* _Written exercise_
Please update the items below by changing "Population header" to "Population column". Leave everything else as it is.

* _Stored items_
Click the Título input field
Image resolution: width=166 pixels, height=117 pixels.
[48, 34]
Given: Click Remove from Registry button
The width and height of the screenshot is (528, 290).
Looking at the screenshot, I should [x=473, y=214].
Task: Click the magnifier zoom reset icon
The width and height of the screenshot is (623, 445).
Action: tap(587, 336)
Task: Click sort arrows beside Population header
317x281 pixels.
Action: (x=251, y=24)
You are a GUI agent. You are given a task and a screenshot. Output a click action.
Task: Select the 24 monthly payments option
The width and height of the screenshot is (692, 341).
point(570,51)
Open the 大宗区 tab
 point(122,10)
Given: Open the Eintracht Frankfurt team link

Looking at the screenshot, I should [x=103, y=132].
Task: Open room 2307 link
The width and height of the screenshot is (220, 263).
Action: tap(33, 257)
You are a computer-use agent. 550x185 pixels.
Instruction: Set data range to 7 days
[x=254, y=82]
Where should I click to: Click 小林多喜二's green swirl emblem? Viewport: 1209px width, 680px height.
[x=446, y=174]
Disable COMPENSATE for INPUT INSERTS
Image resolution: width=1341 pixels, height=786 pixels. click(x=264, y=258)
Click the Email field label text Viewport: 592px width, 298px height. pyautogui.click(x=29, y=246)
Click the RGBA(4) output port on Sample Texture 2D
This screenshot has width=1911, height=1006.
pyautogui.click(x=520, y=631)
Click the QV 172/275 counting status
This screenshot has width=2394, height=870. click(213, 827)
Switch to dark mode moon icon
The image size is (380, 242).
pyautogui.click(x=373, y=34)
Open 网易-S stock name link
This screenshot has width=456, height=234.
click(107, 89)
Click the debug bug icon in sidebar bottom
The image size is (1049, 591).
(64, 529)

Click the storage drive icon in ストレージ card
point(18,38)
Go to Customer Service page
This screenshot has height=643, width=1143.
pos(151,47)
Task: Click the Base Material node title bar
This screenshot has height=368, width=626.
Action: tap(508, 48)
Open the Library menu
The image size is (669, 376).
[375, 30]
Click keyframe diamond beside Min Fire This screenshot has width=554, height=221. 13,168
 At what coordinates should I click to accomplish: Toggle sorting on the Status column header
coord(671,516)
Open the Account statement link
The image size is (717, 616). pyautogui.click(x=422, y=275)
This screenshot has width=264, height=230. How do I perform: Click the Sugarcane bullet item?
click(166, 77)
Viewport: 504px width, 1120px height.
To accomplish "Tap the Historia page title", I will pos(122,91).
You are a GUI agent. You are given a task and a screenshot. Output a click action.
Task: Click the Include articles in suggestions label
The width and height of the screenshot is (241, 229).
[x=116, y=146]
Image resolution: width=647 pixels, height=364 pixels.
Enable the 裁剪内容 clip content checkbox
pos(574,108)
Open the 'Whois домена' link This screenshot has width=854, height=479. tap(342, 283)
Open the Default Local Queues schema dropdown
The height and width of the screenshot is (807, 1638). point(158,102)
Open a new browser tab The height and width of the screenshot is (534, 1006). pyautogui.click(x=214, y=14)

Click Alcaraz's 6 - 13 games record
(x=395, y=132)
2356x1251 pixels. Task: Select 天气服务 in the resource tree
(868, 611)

* _Written answer_
Click the Título input field
Image resolution: width=166 pixels, height=117 pixels.
[48, 34]
Given: Click Remove from Registry button
The width and height of the screenshot is (528, 290).
Looking at the screenshot, I should [x=473, y=214].
Task: Click the magnifier zoom reset icon
The width and height of the screenshot is (623, 445).
Action: tap(587, 336)
Task: Click sort arrows beside Population column
317x281 pixels.
Action: (x=251, y=24)
You are a GUI agent. You are given a task and a screenshot. Output a click action.
Task: Select the 24 monthly payments option
The width and height of the screenshot is (692, 341).
point(570,51)
Open the 大宗区 tab
 point(122,10)
Given: Open the Eintracht Frankfurt team link

Looking at the screenshot, I should [x=103, y=132].
Task: Open room 2307 link
The width and height of the screenshot is (220, 263).
Action: tap(33, 257)
You are a computer-use agent. 550x185 pixels.
Instruction: Set data range to 7 days
[x=254, y=82]
Where should I click to: Click 小林多喜二's green swirl emblem? Viewport: 1209px width, 680px height.
[x=446, y=174]
Disable COMPENSATE for INPUT INSERTS
Image resolution: width=1341 pixels, height=786 pixels. click(x=264, y=258)
Click the Email field label text Viewport: 592px width, 298px height. pyautogui.click(x=29, y=246)
Click the RGBA(4) output port on Sample Texture 2D
This screenshot has width=1911, height=1006.
pyautogui.click(x=520, y=631)
Click the QV 172/275 counting status
This screenshot has width=2394, height=870. click(213, 827)
Switch to dark mode moon icon
The image size is (380, 242).
pyautogui.click(x=373, y=34)
Open 网易-S stock name link
This screenshot has width=456, height=234.
click(107, 89)
Click the debug bug icon in sidebar bottom
The image size is (1049, 591).
(64, 529)

Click the storage drive icon in ストレージ card
point(18,38)
Go to Customer Service page
This screenshot has height=643, width=1143.
pos(151,47)
Task: Click the Base Material node title bar
This screenshot has height=368, width=626.
Action: tap(508, 48)
Open the Library menu
The image size is (669, 376).
[375, 30]
Click keyframe diamond beside Min Fire This screenshot has width=554, height=221. 13,168
 At what coordinates should I click to accomplish: Toggle sorting on the Status column header
coord(671,516)
Open the Account statement link
The image size is (717, 616). pyautogui.click(x=422, y=275)
This screenshot has width=264, height=230. How do I perform: Click the Sugarcane bullet item?
click(166, 77)
Viewport: 504px width, 1120px height.
To accomplish "Tap the Historia page title", I will pos(122,91).
You are a GUI agent. You are given a task and a screenshot. Output a click action.
Task: Click the Include articles in suggestions label
The width and height of the screenshot is (241, 229).
[x=116, y=146]
Image resolution: width=647 pixels, height=364 pixels.
Enable the 裁剪内容 clip content checkbox
pos(574,108)
Open the 'Whois домена' link This screenshot has width=854, height=479. tap(342, 283)
Open the Default Local Queues schema dropdown
The height and width of the screenshot is (807, 1638). point(158,102)
Open a new browser tab The height and width of the screenshot is (534, 1006). pyautogui.click(x=214, y=14)

Click Alcaraz's 6 - 13 games record
(x=395, y=132)
2356x1251 pixels. Task: Select 天气服务 in the resource tree
(868, 611)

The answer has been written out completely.